Stored records

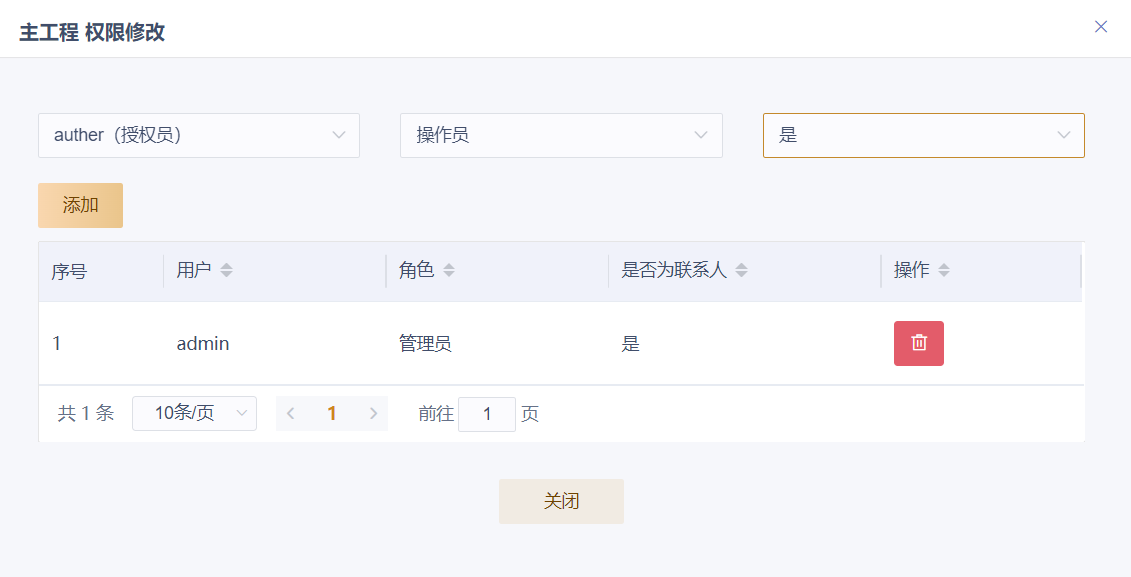1131x577 pixels.
Task: Delete the admin user row
Action: coord(918,343)
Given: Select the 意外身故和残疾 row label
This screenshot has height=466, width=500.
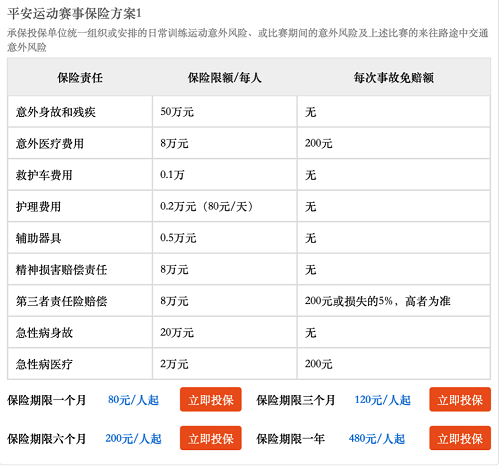Looking at the screenshot, I should pos(56,112).
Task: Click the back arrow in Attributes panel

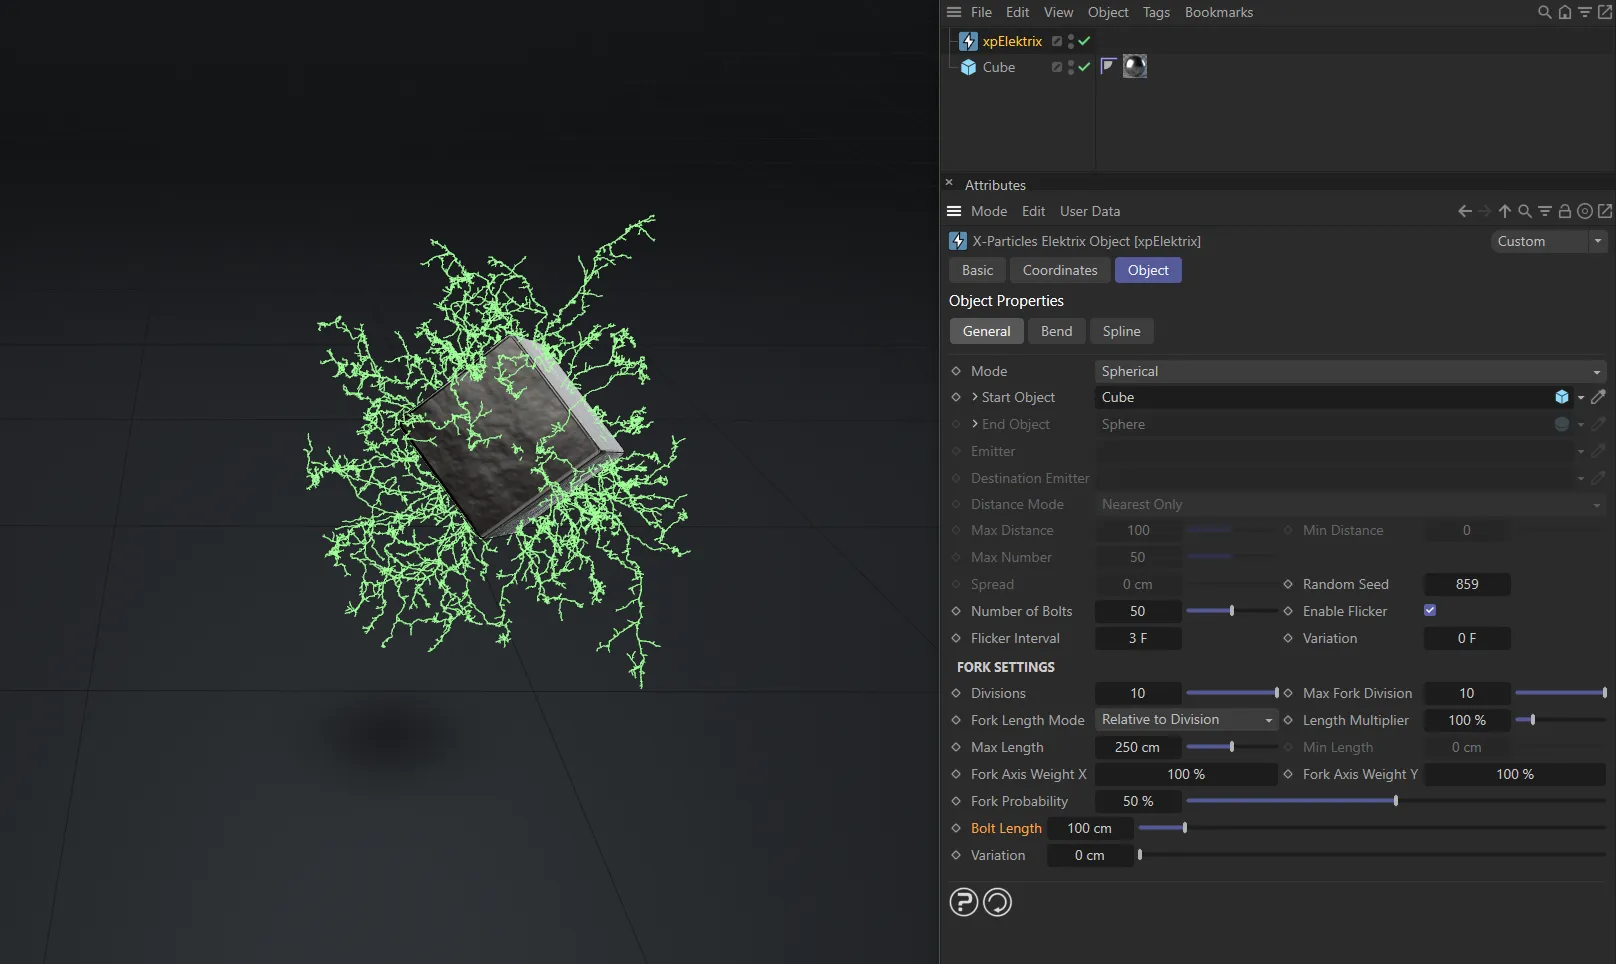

### YOUR GOAL:
Only the lines from the one holding "Given: Select the 意外身故和残疾 row label" through the end of the records belong in the answer, copied exactly and without pictures.

### RESULT:
Given: Select the 意外身故和残疾 row label
This screenshot has height=466, width=500.
Looking at the screenshot, I should pos(56,112).
Task: Click the back arrow in Attributes panel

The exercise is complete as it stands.